▸ **SUPPLIED MATERIAL**
»»

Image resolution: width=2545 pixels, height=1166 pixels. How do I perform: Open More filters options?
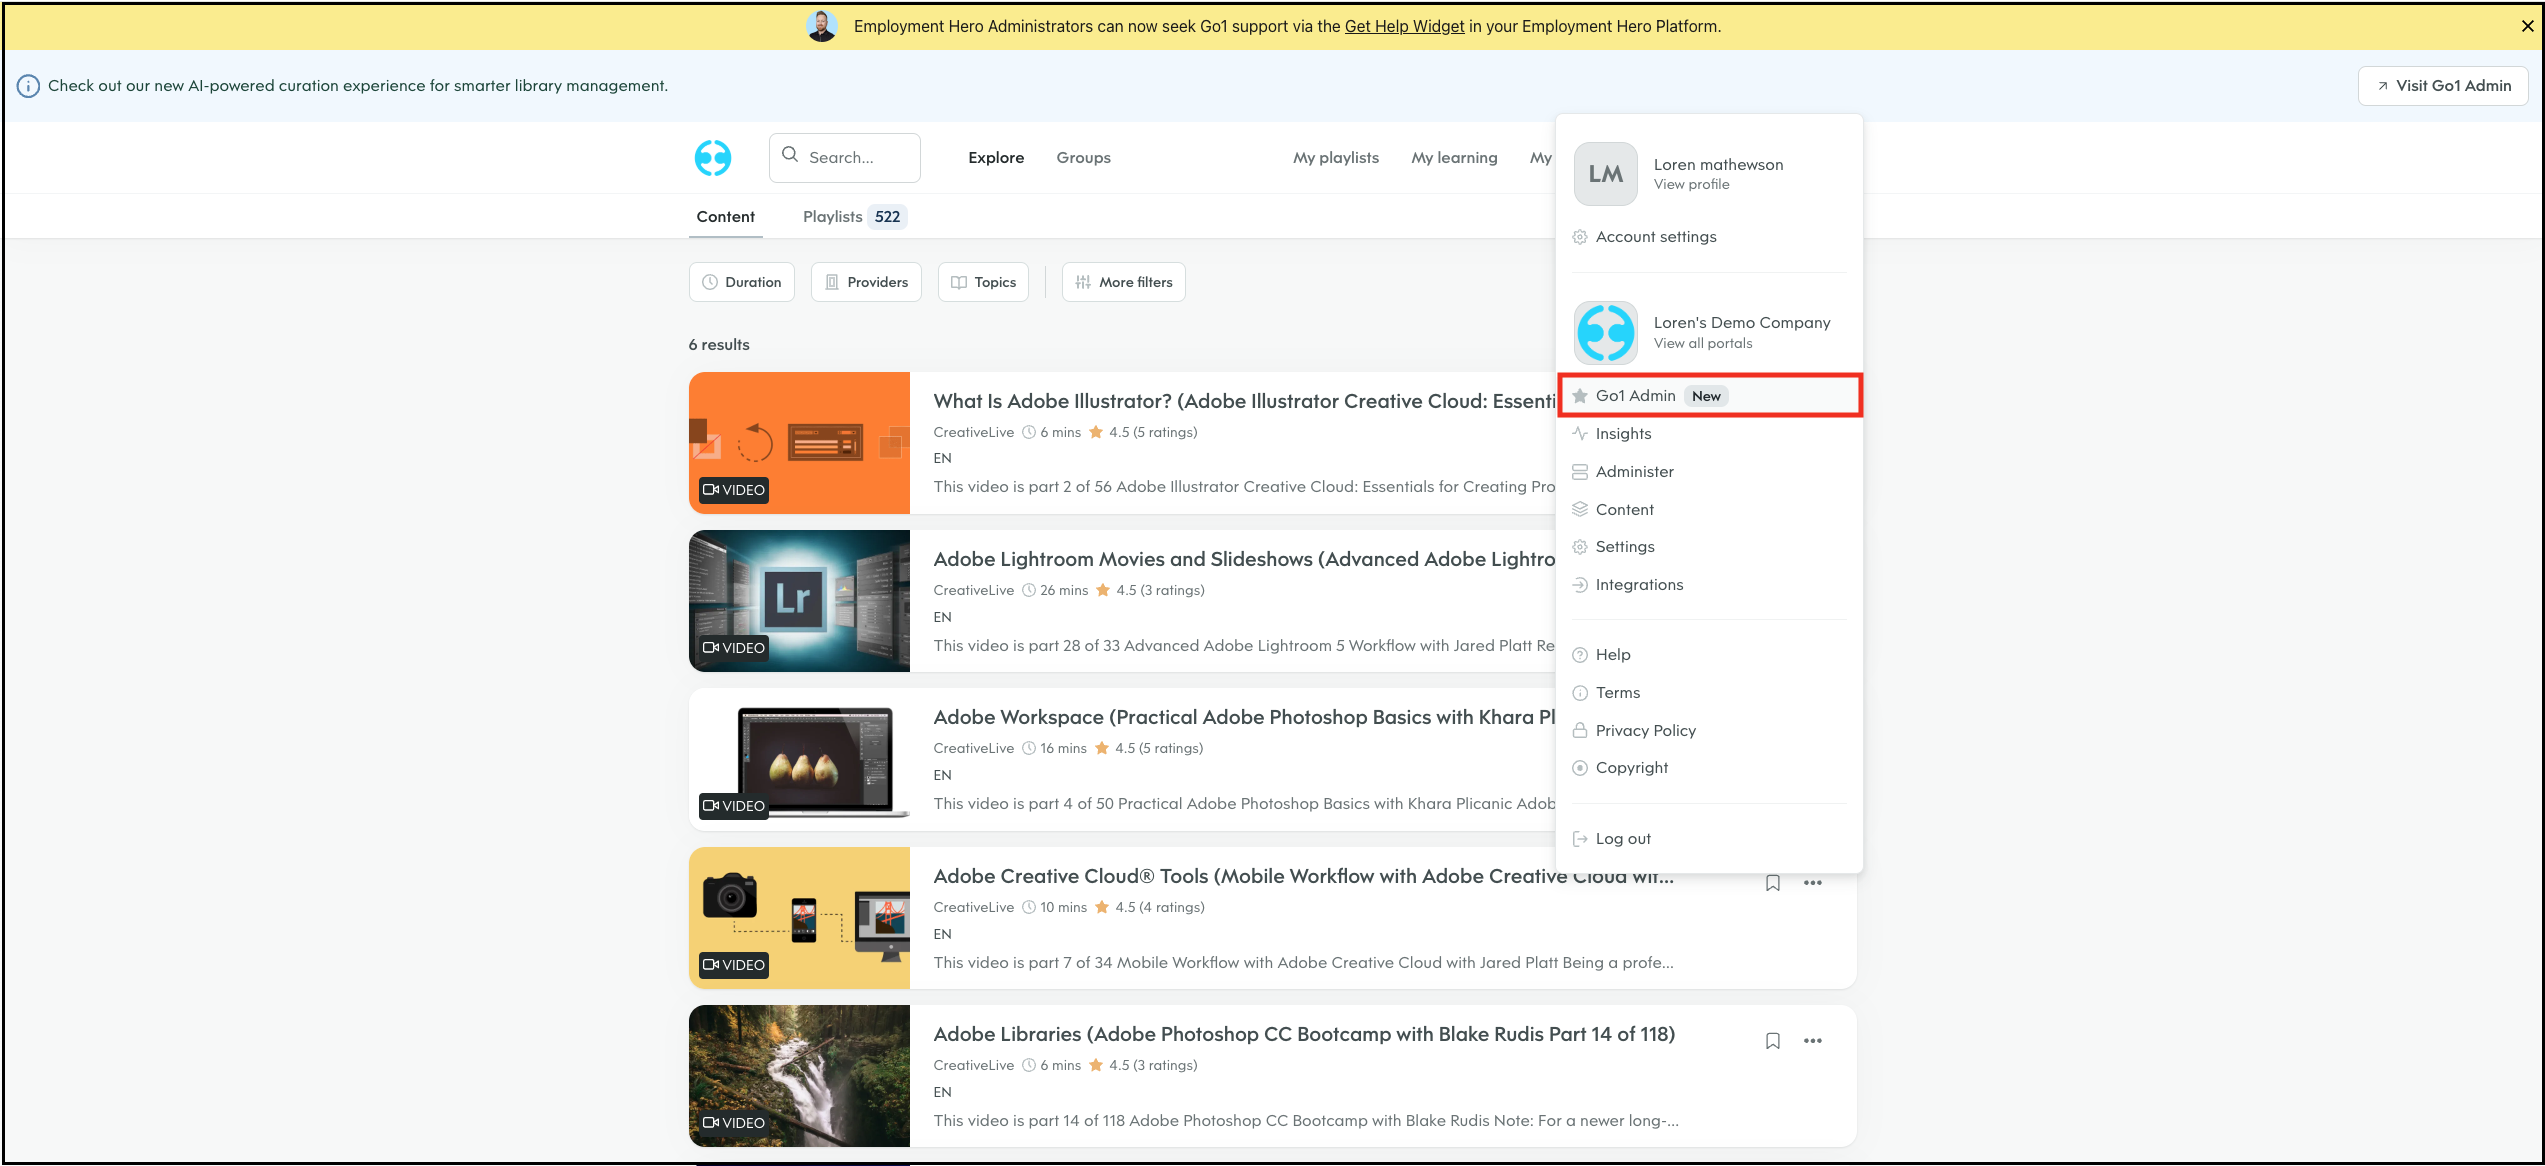(1123, 282)
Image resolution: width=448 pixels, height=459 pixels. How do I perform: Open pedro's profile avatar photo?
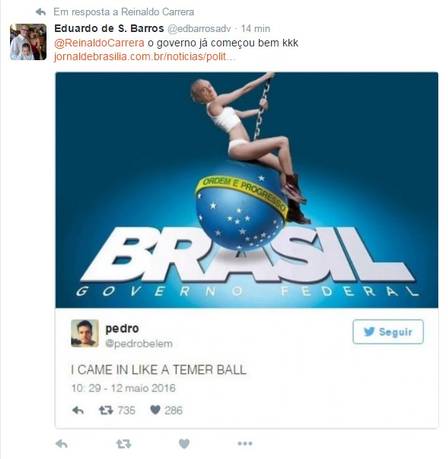tap(85, 333)
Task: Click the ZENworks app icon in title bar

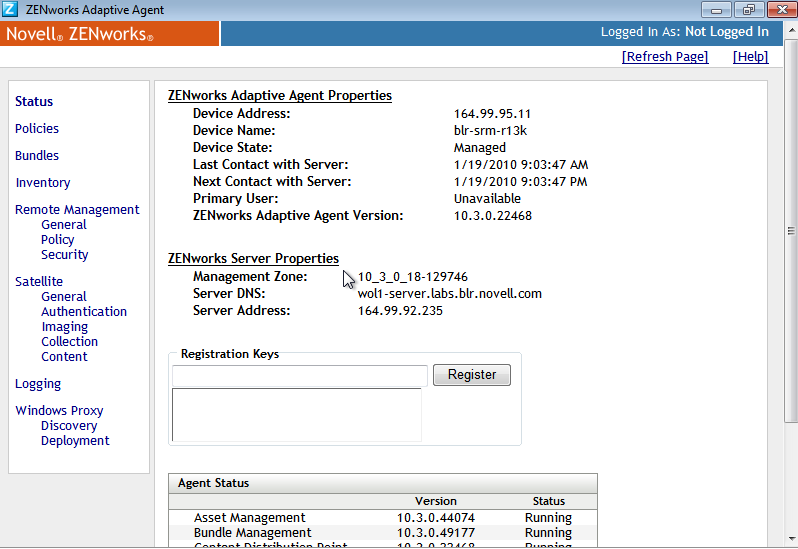Action: [x=10, y=10]
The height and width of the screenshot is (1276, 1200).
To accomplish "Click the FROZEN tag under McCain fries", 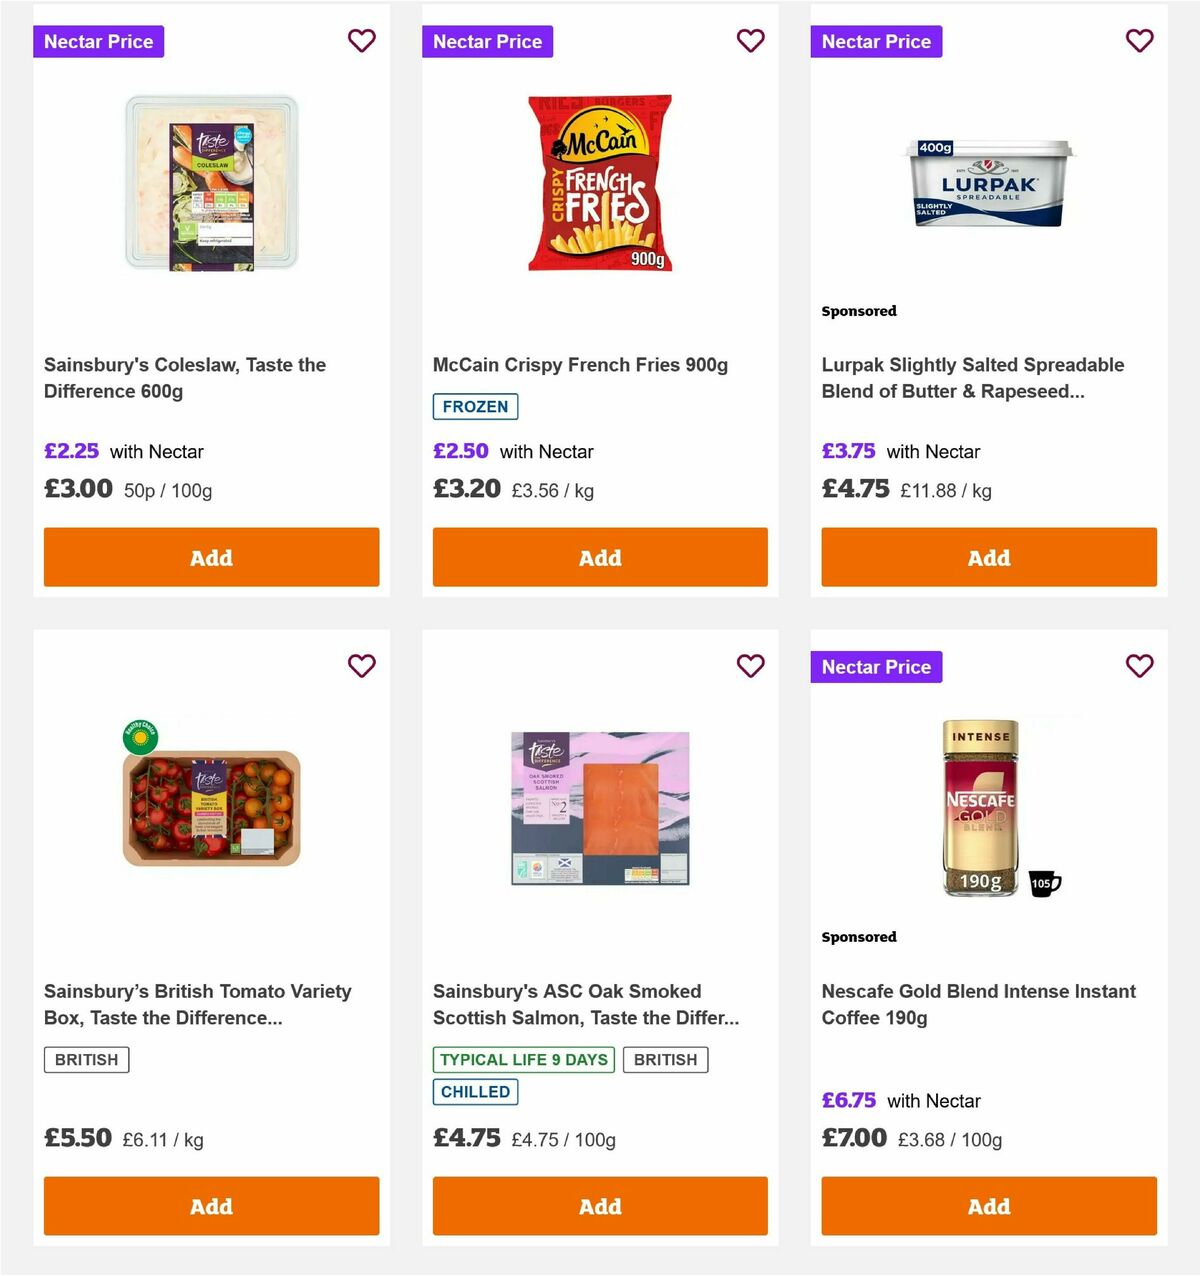I will coord(474,406).
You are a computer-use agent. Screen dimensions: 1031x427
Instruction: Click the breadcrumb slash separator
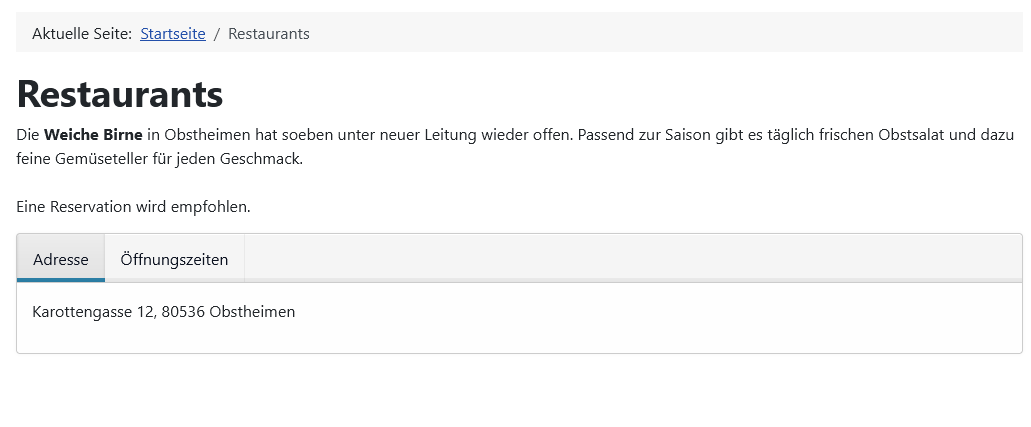pos(217,34)
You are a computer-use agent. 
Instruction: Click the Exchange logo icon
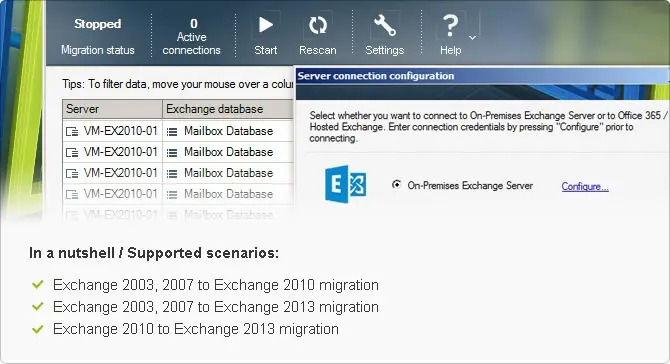click(345, 184)
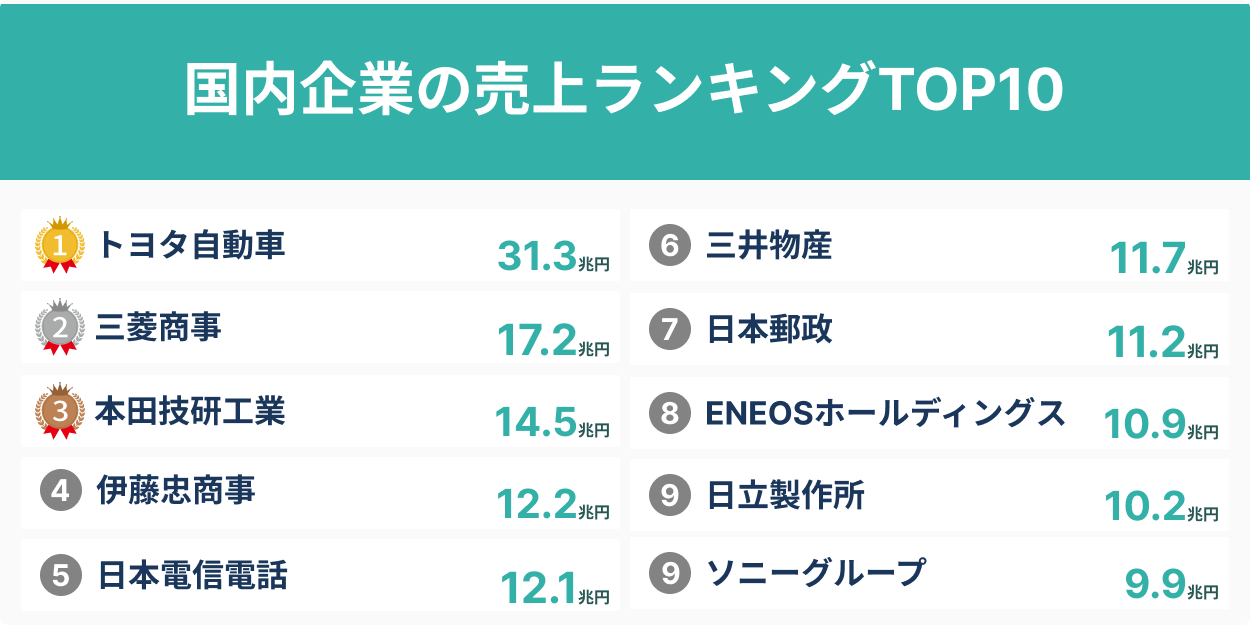Click the 国内企業の売上ランキングTOP10 title

[x=624, y=92]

««

▸ **WRITTEN INSTRUCTION**
Please rewrite the records, beginning at the line that has "Image resolution: width=448" and stopping after the line that has "Action: [x=10, y=10]", swapping "title bar" for "toolbar" and keeping everything else the same. Return only those lines, and omit the pictures.

▸ **RIGHT ANSWER**
Image resolution: width=448 pixels, height=459 pixels. How do I perform: Open pedro's profile avatar photo?
tap(85, 333)
Task: Click the ZENworks app icon in toolbar

Action: [x=10, y=10]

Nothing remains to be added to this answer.